%%

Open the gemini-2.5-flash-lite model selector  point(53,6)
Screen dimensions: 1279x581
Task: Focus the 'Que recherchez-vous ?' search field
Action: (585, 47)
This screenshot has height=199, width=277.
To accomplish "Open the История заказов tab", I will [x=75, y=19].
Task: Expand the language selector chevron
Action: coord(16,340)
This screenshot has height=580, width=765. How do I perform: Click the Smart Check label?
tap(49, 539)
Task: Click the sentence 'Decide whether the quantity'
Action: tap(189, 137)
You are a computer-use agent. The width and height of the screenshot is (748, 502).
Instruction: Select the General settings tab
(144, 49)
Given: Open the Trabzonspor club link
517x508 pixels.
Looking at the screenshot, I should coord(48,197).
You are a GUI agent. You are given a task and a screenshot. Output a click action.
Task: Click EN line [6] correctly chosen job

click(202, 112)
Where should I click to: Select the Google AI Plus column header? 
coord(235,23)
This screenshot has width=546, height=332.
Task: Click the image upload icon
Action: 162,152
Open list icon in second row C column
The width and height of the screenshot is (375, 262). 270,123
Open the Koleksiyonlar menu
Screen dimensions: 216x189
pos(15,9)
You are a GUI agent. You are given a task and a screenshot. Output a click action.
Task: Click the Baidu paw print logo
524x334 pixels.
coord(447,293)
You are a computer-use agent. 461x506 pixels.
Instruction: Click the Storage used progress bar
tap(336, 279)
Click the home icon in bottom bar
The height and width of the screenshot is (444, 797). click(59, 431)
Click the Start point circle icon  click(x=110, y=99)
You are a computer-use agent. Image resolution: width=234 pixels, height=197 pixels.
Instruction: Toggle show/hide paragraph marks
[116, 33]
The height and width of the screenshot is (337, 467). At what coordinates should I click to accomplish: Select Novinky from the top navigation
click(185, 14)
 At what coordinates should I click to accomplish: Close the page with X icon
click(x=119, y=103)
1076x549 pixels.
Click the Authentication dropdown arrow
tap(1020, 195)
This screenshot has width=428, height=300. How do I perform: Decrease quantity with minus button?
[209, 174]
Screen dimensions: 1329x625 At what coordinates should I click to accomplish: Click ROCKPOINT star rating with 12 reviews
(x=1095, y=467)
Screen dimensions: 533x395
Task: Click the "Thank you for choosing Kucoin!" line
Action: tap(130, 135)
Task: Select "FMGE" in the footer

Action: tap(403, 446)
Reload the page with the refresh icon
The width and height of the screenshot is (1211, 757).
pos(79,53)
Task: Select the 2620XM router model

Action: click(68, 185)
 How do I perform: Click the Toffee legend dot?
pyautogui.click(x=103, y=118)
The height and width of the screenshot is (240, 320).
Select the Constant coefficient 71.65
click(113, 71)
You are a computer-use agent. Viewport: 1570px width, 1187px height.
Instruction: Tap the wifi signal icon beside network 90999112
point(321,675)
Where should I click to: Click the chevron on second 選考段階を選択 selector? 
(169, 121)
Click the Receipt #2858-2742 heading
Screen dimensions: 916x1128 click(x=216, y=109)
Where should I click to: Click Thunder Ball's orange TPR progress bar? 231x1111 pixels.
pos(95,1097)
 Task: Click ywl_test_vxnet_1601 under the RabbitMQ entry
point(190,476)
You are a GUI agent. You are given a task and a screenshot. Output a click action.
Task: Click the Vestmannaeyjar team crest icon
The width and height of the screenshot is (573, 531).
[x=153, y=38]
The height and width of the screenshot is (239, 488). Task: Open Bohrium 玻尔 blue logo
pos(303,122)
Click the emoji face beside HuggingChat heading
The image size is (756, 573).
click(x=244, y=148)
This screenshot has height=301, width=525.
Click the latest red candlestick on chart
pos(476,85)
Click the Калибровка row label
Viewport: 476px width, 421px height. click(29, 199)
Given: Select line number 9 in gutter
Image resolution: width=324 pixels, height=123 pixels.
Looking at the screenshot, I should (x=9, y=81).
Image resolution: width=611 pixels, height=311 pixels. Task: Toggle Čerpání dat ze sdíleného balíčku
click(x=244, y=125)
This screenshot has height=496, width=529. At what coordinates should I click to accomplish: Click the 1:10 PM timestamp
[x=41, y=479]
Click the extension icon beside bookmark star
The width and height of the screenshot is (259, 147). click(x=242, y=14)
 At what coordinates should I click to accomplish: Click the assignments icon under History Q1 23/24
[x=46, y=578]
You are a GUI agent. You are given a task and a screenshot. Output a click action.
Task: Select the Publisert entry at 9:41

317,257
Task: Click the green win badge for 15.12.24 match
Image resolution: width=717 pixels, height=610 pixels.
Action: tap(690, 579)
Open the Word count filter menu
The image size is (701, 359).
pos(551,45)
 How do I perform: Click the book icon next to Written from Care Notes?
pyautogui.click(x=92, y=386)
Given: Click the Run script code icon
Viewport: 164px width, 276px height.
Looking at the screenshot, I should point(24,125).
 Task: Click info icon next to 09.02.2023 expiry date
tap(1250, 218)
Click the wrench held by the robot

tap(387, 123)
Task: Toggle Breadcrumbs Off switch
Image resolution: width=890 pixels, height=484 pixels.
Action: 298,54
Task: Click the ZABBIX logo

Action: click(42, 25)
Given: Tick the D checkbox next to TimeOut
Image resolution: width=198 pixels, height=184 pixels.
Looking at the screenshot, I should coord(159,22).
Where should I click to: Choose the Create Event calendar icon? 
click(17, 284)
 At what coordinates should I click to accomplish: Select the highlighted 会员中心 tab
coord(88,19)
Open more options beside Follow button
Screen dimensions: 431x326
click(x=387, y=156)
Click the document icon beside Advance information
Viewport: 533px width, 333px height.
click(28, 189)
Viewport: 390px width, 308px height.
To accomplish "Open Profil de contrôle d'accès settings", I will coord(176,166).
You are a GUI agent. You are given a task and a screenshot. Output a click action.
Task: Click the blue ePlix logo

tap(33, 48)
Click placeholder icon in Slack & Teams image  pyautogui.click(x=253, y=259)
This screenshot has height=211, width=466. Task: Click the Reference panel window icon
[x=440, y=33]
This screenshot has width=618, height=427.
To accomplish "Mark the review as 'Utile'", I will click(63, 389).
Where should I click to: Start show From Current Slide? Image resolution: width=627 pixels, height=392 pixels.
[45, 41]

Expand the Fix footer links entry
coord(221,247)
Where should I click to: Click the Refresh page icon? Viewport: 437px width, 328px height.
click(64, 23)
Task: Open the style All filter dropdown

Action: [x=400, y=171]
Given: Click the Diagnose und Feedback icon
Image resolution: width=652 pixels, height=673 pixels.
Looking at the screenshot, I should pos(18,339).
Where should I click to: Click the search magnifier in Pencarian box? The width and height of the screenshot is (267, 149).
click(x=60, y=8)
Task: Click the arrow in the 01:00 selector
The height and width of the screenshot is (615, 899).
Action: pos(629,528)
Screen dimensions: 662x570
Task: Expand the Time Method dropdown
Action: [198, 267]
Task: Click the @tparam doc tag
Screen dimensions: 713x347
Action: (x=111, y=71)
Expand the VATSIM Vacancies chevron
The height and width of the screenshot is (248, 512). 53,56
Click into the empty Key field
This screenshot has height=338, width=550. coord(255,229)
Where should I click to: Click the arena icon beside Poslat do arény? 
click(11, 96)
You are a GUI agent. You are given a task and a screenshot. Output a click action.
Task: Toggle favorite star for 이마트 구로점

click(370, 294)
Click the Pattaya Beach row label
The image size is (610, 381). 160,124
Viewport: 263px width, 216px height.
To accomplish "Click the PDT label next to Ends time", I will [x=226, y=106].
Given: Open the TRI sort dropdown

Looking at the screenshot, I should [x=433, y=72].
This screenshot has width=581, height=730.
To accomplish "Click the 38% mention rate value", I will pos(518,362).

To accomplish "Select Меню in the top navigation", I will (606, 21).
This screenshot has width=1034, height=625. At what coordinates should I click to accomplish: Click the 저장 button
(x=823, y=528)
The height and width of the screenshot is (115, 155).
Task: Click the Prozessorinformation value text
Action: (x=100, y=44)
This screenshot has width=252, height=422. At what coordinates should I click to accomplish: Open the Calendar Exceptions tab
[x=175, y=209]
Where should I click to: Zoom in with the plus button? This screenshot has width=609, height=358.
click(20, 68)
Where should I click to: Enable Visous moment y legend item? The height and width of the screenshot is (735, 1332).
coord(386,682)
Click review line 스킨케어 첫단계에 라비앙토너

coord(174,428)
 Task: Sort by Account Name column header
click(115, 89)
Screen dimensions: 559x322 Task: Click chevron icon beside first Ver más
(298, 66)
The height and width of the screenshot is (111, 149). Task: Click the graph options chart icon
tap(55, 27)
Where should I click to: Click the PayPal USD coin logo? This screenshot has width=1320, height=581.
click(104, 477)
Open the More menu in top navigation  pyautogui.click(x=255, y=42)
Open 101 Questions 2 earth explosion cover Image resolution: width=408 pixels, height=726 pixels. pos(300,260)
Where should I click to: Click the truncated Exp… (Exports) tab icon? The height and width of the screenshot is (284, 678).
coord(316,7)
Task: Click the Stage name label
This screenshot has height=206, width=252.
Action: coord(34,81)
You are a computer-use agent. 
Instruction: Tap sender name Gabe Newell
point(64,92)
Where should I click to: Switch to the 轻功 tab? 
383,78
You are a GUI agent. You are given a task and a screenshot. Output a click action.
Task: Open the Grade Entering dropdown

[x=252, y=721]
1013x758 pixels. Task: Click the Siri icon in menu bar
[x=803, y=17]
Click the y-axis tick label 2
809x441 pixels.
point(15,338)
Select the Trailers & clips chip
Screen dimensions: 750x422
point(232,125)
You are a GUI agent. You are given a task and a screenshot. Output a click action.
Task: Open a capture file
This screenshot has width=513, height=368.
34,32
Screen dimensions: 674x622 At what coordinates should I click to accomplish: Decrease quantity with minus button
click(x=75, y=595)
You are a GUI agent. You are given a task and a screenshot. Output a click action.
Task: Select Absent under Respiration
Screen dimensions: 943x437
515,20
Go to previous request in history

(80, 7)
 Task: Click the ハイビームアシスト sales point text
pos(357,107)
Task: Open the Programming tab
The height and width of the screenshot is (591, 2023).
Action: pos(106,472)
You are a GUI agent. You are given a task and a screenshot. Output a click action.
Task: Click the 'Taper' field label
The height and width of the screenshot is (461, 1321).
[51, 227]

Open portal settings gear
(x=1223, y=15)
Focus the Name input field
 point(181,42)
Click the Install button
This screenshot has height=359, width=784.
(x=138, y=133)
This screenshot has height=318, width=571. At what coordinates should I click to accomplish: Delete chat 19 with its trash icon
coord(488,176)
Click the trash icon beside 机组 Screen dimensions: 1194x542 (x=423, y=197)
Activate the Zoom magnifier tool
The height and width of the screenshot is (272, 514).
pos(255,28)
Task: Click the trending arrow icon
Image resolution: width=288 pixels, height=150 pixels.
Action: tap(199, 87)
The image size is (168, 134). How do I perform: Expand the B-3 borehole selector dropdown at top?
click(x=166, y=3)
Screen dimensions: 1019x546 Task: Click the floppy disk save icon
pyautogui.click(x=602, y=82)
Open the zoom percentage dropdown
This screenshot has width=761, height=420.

%%

Nothing but the lines above from the one containing "Where should I click to: Click the arena" through the one containing "Open the More" should appear in the answer, each repeated exactly.

Where should I click to: Click the arena icon beside Poslat do arény? 
click(11, 96)
You are a GUI agent. You are given a task and a screenshot. Output a click action.
Task: Toggle favorite star for 이마트 구로점

click(370, 294)
Click the Pattaya Beach row label
The image size is (610, 381). 160,124
Viewport: 263px width, 216px height.
To accomplish "Click the PDT label next to Ends time", I will [x=226, y=106].
Given: Open the TRI sort dropdown

Looking at the screenshot, I should [x=433, y=72].
This screenshot has width=581, height=730.
To accomplish "Click the 38% mention rate value", I will pos(518,362).

To accomplish "Select Меню in the top navigation", I will (606, 21).
This screenshot has width=1034, height=625. At what coordinates should I click to accomplish: Click the 저장 button
(x=823, y=528)
The height and width of the screenshot is (115, 155).
Task: Click the Prozessorinformation value text
Action: (x=100, y=44)
This screenshot has width=252, height=422. At what coordinates should I click to accomplish: Open the Calendar Exceptions tab
[x=175, y=209]
Where should I click to: Zoom in with the plus button? This screenshot has width=609, height=358.
click(20, 68)
Where should I click to: Enable Visous moment y legend item? The height and width of the screenshot is (735, 1332).
coord(386,682)
Click review line 스킨케어 첫단계에 라비앙토너

coord(174,428)
 Task: Sort by Account Name column header
click(115, 89)
Screen dimensions: 559x322 Task: Click chevron icon beside first Ver más
(298, 66)
The height and width of the screenshot is (111, 149). Task: Click the graph options chart icon
tap(55, 27)
Where should I click to: Click the PayPal USD coin logo? This screenshot has width=1320, height=581.
click(104, 477)
Open the More menu in top navigation  pyautogui.click(x=255, y=42)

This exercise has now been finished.